File metadata and controls

72 lines (40 loc) · 4.68 KB

Example notebooks

These are example notebooks to showcase cuxfilter with cuDF. If you want to distribute your workflow across multiple GPUs, have more data than you can fit in memory on a single GPU, or want to visualize data spread across many files at once, you would want to use Dask-cuDF with cuxfilter. The examples notebooks can be found here.

TRY CUXFILTER NOTEBOOKS ONLINE

  1. Mortgage_example.ipynb

    Open In Studio Lab Open In Colab

  2. NYC_taxi_example.ipynb

    Open In Studio Lab Open In Colab

  3. auto_accidents_example.ipynb

    Open In Studio Lab Open In Colab

  4. graphs.ipynb

    Open In Studio Lab Open In Colab


Setup Remote Environments

Amazon Sagemaker Studio Lab

Amazon SageMaker Studio Lab is a free ML development environment that provides the compute, storage (up to 15GB), and security —all at no cost (currently). This includes GPU notebook instances.

Once you have registered with your email address, simply sign in to your account, start a CPU or GPU runtime, and open your project - all in your browser.

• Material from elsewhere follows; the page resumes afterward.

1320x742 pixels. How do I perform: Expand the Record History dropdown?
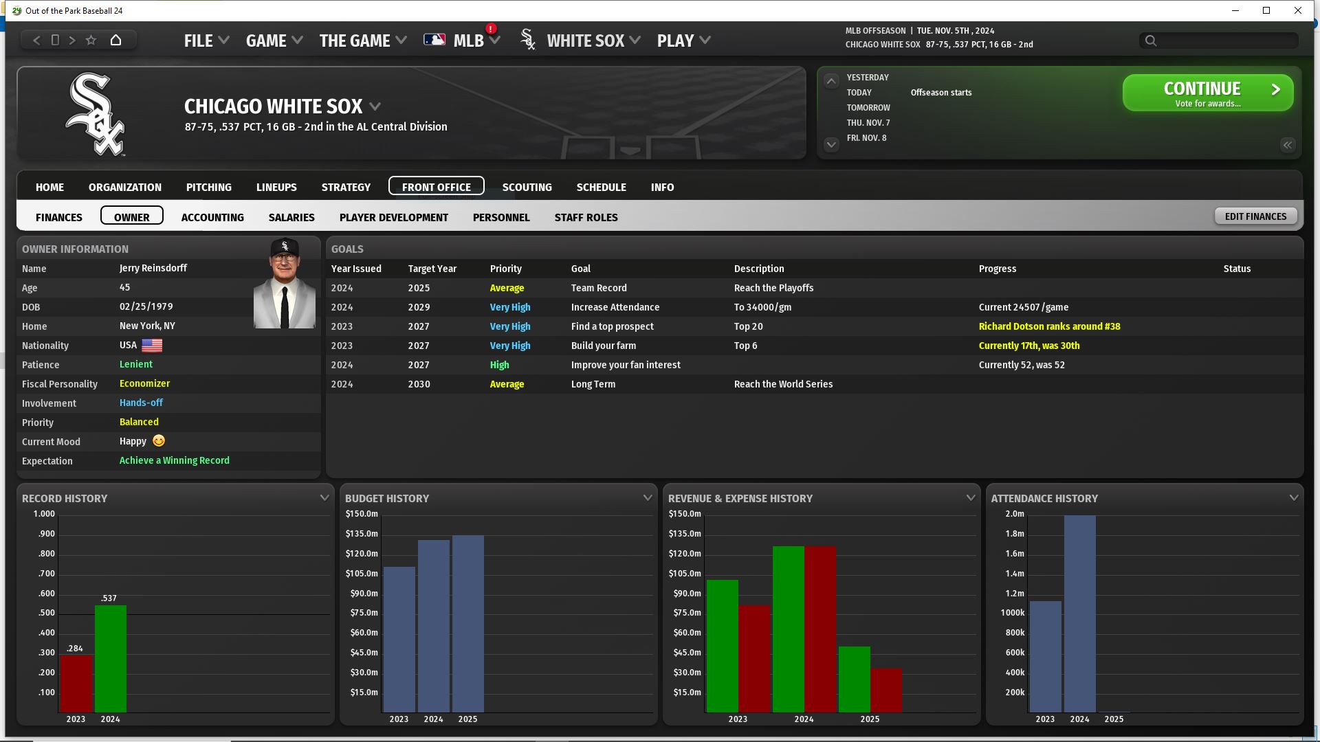coord(325,498)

To setup a RAPIDS environment in studio lab (you only need to do this the first time, since studio lab has 15GB of persistent storage across sessions), open a new terminal and run the following

conda install ipykernel

Then install cuxfilter and its dependencies by following the instructions in "Installation" in the project's main README.

Once installed, you should see a card in the launcher for that environment and kernel after about a minute.

Note: It may take about one minute for the new environment to appear as a kernel option.

Google Colab

Google Colab, or "Colaboratory", allows you to write and execute Python in your browser, with

  • Zero configuration required
  • Free access to GPUs
  • Easy sharing

To launch cuxfilter notebooks on the colab environment, you need to follow the the RAPIDS installation instructions guide by clicking Open In Colab. Once the RAPIDS libraries are installed, you can run the cuxfilter notebooks.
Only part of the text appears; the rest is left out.